If it needs an input or output stream it normally does this by creating a Windows-style GUI. It is possible to create a version of Poly/ML that creates a console when it starts instead of the GUI. To do this you need to create a Windows executable with the subsystem:console flag set in the .EXE file. When Windows starts an executable with this flag it creates a console for it unless it is already running under the command console.

There are really three ways to do this. One that's been mentioned is to use Cygwin. This seems to create executables with the flag set but it does other things as well and requires the Cygwin DLLs. The alternative is to create a native Windows application. That can be done using either Windows Visual Studio or Msys/Mingw.

The Poly/ML source distribution includes "projects" and a "solution" for Visual Studio and you can use the free "community" edition to build Poly/ML. You will need to change the linker "subsystem" option from "Windows" to "Console" but otherwise it's fairly straightforward.

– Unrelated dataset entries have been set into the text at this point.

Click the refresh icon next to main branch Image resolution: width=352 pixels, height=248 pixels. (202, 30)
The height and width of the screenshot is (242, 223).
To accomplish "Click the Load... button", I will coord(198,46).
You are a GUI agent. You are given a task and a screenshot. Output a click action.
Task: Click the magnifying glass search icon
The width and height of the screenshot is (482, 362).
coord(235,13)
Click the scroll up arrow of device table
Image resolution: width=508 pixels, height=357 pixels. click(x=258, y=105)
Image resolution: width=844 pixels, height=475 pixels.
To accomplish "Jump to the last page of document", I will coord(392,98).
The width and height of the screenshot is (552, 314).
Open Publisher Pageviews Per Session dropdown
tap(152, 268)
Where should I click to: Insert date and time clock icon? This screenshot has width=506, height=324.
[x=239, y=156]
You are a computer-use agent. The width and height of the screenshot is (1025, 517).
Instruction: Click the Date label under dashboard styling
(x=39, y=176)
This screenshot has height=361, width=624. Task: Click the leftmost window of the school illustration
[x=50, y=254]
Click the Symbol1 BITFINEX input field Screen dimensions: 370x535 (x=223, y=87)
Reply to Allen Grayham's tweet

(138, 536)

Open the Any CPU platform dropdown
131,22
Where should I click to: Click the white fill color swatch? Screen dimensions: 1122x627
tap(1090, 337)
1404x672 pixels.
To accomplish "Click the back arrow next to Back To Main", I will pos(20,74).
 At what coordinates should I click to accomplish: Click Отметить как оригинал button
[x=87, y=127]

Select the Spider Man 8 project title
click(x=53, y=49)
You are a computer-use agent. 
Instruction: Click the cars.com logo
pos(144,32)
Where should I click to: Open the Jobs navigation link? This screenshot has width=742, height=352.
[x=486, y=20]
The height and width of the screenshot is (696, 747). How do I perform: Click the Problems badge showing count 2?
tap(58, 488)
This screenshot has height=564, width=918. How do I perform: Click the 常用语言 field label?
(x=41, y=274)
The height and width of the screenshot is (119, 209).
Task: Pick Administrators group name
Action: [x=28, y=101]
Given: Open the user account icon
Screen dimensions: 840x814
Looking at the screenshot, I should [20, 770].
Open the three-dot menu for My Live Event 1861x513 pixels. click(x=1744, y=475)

The other option is to build using Msys and Mingw. In that case you can set the subsystem by using the "--disable-windows-gui" option to "./configure". There have been a number of forks of both Msys and Mingw and I would recommend the sequence that Chun Tian posted from Isabelle. This is based on my experience with various combinations of the distributions together with the experience of Makarius.

Hope this answers your questions.

David

On 01/05/2017 19:32, Chris Cannam wrote:
That's good to know, thanks. I'm guessing this has a runtime dependency
on other Cygwin or WSL libraries and can't easily be distributed
standalone?

I'm primarily wondering what is the most minimal possible installation
that I can ask a Windows user (who probably starts without either Cygwin
or WSL installed) to make, in order to make use of a script that happens
to involve running an SML program. For this purpose it doesn't actually
have to be a REPL, though that would be nice to have generally. Just
running a program and presenting the output would be enough.


Chris

On Mon, 1 May 2017, at 19:12, [email protected] wrote:
Building under Cygwin or with the official Linux subsystem gives you
this.

Michael

On 1/5/17, 19:49, "[email protected] on behalf of Chris Cannam"
<[email protected] on behalf of [email protected]>
wrote:

    Hello -- I'm wondering whether there is a Windows build of Poly/ML
    available that can be used from a within command prompt or executed
    from
    a Powershell script, in the same sort of way as SML/NJ can be on
    Windows, or as Poly/ML can on other platforms.

    As far as I can see the Windows distribution contains an executable
    that
    always opens its own window and provides its own interactive prompt,
    which (although nice enough) is not quite what I want at the moment.

    Is there such a thing out there?